Several DNA microarray based expression signatures for the different clinically relevant thyroid tumor entities have been described over the past few years. However, reproducibility of these signatures is generally low, mainly due to study biases, small sample sizes and the highly multivariate nature of microarrays. While there are new technologies available for a more accurate high throughput expression analysis, we show that there is still a lot of information to be gained from data deposited in public microarray databases. In this study we were aiming (1) to identify potential markers for papillary thyroid carcinomas through meta analysis of public microarray data and (2) to confirm these markers in an independent dataset using an independent technology.

Methods

We adopted a meta analysis approach for four publicly available microarray datasets on papillary thyroid carcinoma (PTC) nodules versus nodular goitre (NG) from N2-frozen tissue. The methodology included merging of datasets, bias removal using distance weighted discrimination (DWD), feature selection/inference statistics, classification/crossvalidation and gene set enrichment analysis (GSEA). External Validation was performed on an independent dataset using an independent technology, quantitative RT-PCR (RT-qPCR) in our laboratory.

Results

From meta analysis we identified one gene (SERPINA1) which identifies papillary thyroid carcinoma against benign nodules with 99% accuracy (n = 99, sensitivity = 0.98, specificity = 1, PPV = 1, NPV = 0.98).
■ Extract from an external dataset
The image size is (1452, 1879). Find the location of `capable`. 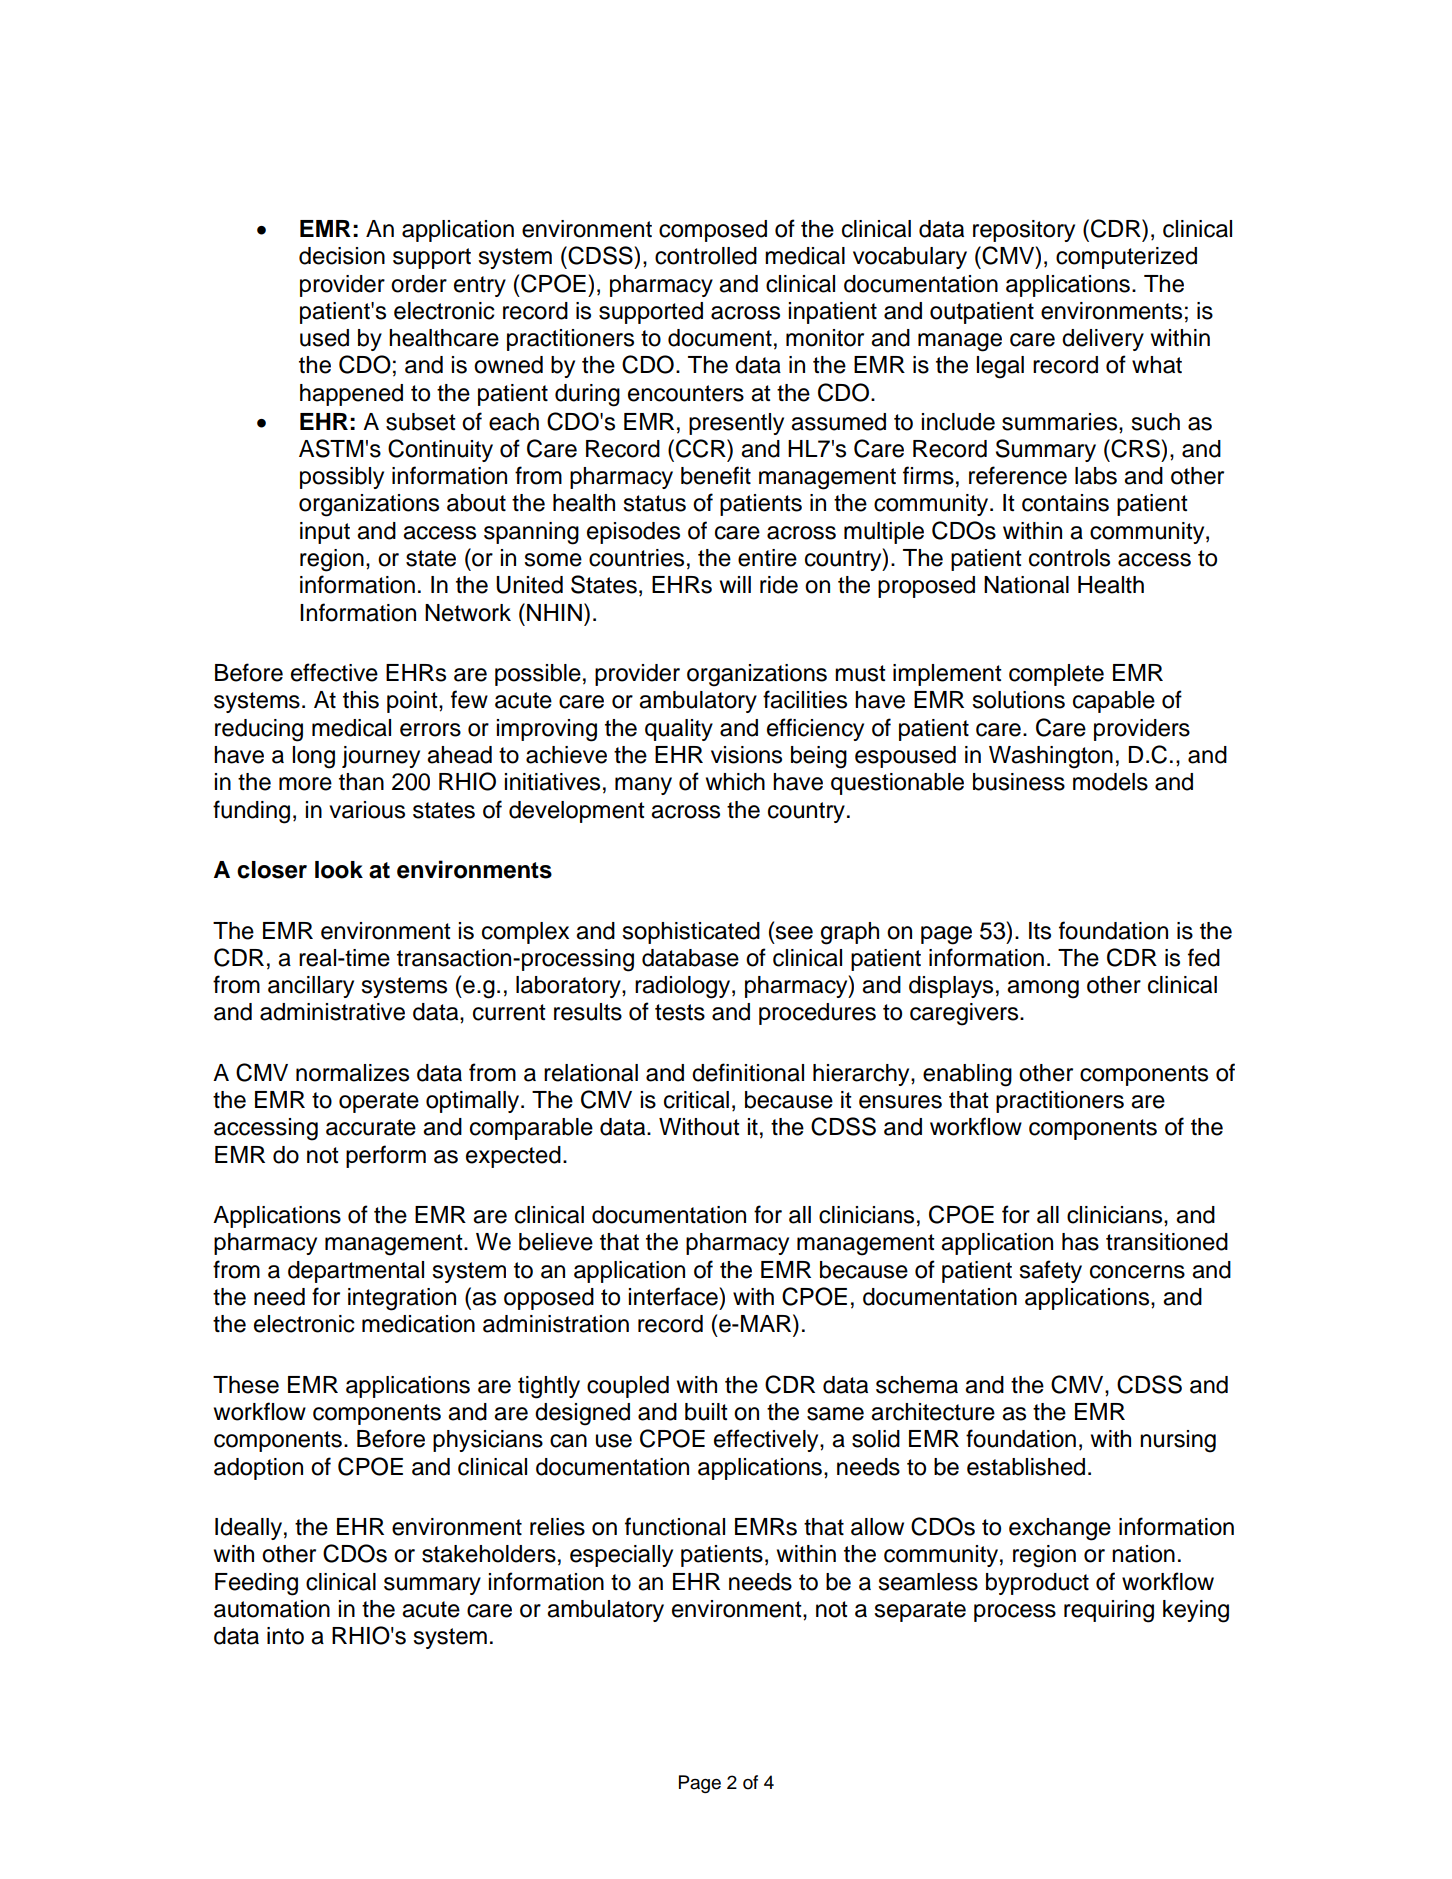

In the independent validation data, which included not only PTC and NG, but all major histological thyroid entities plus a few variants, SERPINA1 was again markedly up regulated (36-fold, p = 1:3*10-10) in PTC and identification of papillary carcinoma was possible with 93% accuracy (n = 82, sensitivity = 1, specificity = 0.90, PPV = 0.76, NPV = 1). We also show that the extracellular matrix pathway is strongly activated in the meta analysis data, suggesting an important role of tumor-stroma interaction in the carcinogenesis of papillary thyroid carcinoma.

Conclusions

We show that valuable new information can be gained from meta analysis of existing microarray data deposited in public repositories. While single microarray studies rarely exhibit a sample number which allows robust feature selection, this can be achieved by combining published data using DWD. This approach is not only efficient, but also very cost-effective. Independent validation shows the validity of the results from this meta analysis and confirms SERPINA1 as a potent mRNA marker for PTC in a total (meta analysis plus validation) of 181 samples.